Last week, both The Phoenix and Voices published articles documenting histories of racist, sexist, and homophobic practices within Phi Psi during 2013 and 2014, along with documents describing their pledging process, all from leaked internal documents. Since then, Swat alums — both former fraternity members and not — have spoken out against the continued existence of the college’s fraternities. Students have protested at a Task Force meeting, Andrew Barclay’s office, and Nathan Miller’s office. Petitions have circulated amongst students and alumni. Still, the fraternities are not (at least superficially) the central part of campus life — fewer than 10% of the student body are fraternity members, and Swat has no reputation for being a “fratty” school.
But the actions of the frats have an impact on more than just the brothers, or the sports teams, or the regular partygoers. The actions of the frats affect all of us on campus, because the frats have different resources than other student groups on campus, altering the power they have over the Swarthmore social scene. Unlike other groups, frats have guaranteed party spaces in the form of the fraternity houses, which they lease from the college. Unlike other groups, frats can charge dues, providing guaranteed funds for alcohol. Unlike other student groups, frats have a bedroom in their party spaces that members alone control. These spaces and abilities were referenced throughout the leaked documents.

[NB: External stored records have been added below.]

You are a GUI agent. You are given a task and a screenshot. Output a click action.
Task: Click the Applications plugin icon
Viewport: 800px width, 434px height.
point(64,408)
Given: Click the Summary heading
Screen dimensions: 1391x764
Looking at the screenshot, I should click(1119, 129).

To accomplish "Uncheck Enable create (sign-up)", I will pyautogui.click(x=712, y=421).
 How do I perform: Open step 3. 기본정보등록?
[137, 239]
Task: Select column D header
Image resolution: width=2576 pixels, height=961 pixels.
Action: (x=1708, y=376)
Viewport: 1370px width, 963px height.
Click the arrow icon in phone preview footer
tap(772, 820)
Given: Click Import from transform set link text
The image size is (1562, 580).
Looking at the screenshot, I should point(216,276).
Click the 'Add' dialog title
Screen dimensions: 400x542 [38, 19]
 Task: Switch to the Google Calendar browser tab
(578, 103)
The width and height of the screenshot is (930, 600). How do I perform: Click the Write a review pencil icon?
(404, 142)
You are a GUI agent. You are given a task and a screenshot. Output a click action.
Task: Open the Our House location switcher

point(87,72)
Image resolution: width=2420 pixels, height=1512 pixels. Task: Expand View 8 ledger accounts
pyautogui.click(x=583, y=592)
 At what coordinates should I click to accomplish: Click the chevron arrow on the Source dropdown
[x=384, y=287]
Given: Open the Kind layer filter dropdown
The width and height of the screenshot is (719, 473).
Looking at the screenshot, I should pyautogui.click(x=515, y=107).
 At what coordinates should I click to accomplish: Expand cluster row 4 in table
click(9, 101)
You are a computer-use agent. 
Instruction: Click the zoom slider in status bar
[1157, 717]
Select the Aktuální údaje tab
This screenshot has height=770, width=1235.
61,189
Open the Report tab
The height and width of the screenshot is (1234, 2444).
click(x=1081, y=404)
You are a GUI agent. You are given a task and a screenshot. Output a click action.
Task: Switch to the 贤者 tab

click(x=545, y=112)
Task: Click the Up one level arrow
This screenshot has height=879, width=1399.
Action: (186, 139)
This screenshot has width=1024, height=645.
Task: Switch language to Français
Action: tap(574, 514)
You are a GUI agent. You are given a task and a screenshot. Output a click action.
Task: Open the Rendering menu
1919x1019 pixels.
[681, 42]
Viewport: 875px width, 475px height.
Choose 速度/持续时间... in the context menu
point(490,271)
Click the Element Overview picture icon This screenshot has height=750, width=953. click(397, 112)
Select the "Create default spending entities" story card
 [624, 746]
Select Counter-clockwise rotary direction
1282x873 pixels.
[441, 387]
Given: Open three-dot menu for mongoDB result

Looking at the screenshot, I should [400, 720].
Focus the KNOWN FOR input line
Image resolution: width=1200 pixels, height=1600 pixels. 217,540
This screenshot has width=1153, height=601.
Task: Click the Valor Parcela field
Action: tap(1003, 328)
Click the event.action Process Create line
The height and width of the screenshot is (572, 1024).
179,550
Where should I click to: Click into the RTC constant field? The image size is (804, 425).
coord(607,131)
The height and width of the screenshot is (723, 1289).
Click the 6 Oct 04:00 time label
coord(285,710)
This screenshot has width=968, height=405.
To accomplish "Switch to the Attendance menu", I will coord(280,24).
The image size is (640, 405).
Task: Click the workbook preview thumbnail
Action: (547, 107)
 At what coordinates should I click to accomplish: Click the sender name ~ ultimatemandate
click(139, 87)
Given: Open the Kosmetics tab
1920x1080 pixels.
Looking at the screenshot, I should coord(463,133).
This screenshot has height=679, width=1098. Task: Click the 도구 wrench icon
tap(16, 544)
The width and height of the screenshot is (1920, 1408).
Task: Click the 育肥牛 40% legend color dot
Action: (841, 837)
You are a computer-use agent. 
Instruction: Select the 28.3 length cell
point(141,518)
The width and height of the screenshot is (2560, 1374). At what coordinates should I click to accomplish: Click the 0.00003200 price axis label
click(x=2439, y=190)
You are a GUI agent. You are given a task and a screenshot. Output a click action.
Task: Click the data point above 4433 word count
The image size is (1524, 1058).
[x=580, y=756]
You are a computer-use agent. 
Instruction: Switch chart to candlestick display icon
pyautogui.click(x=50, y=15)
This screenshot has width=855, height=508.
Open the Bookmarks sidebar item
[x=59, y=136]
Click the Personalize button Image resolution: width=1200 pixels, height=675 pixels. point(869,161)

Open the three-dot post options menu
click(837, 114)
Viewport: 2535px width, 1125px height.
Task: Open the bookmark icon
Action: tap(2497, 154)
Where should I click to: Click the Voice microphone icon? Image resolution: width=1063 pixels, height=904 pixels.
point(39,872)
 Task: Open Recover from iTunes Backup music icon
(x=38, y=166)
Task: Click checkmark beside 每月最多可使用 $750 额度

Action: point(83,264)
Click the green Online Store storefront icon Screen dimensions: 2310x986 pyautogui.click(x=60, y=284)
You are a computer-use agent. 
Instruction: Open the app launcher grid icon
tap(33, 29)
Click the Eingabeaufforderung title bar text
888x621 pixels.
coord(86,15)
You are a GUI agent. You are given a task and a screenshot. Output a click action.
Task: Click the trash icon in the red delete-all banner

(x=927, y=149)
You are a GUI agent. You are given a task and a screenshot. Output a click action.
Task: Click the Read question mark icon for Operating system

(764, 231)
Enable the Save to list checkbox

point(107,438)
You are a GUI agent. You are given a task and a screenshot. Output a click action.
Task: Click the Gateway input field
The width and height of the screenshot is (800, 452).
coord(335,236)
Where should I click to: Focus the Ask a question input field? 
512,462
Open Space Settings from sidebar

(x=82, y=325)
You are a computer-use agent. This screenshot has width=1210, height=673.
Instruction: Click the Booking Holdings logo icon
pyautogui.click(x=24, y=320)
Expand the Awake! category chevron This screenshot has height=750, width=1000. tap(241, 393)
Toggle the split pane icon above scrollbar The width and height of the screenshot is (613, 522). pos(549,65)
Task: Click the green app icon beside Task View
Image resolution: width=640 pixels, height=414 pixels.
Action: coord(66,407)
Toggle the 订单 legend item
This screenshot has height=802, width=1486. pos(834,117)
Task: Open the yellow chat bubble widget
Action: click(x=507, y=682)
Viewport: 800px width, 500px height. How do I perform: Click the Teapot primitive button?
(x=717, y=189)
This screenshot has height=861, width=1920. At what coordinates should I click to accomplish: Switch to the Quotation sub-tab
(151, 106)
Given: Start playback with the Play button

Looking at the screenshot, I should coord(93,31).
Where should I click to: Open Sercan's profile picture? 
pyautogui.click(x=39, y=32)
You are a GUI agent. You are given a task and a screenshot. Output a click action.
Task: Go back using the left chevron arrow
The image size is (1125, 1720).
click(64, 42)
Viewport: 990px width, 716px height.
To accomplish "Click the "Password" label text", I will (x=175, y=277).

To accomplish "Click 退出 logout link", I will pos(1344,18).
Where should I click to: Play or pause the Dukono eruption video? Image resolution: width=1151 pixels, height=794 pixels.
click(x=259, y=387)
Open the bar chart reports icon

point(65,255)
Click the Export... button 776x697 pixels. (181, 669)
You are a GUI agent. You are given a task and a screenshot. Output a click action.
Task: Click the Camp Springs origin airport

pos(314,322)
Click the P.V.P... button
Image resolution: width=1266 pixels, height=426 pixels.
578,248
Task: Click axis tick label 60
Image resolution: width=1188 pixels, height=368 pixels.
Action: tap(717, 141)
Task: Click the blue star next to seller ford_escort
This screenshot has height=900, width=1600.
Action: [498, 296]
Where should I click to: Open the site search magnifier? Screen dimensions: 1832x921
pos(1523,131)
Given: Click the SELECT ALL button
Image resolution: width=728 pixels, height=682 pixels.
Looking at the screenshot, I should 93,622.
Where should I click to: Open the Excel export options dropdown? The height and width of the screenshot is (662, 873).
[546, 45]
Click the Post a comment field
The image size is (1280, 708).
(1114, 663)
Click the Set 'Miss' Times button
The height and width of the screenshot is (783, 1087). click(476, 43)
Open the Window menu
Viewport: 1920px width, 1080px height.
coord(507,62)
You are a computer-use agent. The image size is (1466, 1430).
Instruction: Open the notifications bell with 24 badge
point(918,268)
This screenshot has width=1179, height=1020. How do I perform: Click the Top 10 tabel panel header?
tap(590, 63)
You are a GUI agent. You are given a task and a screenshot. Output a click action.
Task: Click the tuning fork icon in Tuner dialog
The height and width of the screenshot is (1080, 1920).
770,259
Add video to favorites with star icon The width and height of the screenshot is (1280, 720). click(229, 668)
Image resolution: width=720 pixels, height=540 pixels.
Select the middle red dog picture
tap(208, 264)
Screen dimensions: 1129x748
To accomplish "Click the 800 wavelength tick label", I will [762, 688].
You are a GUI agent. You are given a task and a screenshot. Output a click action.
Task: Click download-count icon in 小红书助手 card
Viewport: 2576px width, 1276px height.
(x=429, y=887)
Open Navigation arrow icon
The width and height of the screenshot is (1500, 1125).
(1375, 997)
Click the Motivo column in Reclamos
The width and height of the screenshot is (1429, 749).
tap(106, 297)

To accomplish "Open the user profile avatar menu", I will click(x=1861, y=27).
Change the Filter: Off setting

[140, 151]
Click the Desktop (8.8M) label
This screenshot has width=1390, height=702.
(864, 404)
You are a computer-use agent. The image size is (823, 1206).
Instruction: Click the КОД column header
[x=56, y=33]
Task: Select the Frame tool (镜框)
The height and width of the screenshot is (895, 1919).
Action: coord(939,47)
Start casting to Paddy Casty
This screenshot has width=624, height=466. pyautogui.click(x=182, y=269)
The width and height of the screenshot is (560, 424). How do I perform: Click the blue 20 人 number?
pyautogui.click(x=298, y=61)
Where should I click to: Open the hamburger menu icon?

And they are able to host parties despite frequent violations of college policies over time. In the last two years, Phi Psi has been shut down for a full year and on probation for another; D.U. was on probation for several months. In 2013, the college’s fraternity advisor, Tom Elverson, a former D.U. brother, left amid a scandal concerning the mishandling of sexual assault allegations against fraternity members. In 2018, former Dean of Students Liz Braun resigned following protests of her mishandling of allegations as well.
Whether or not you go to frat parties, the fraternities’ presence on campus changes the social context in which Swatties exist. On a given weekend, fraternities are often the only open party space, so the behavior and values of the fraternity matters even more. For students who go to fraternity events, the culture of the fraternity impacts their immediate experience. The culture of a fraternity also determines who feels comfortable in the space, and thus who feels comfortable attending what are often the only open parties. Fraternities have power over social spaces, so their attitudes and actions reverberate not only through party culture, but through campus culture writ large.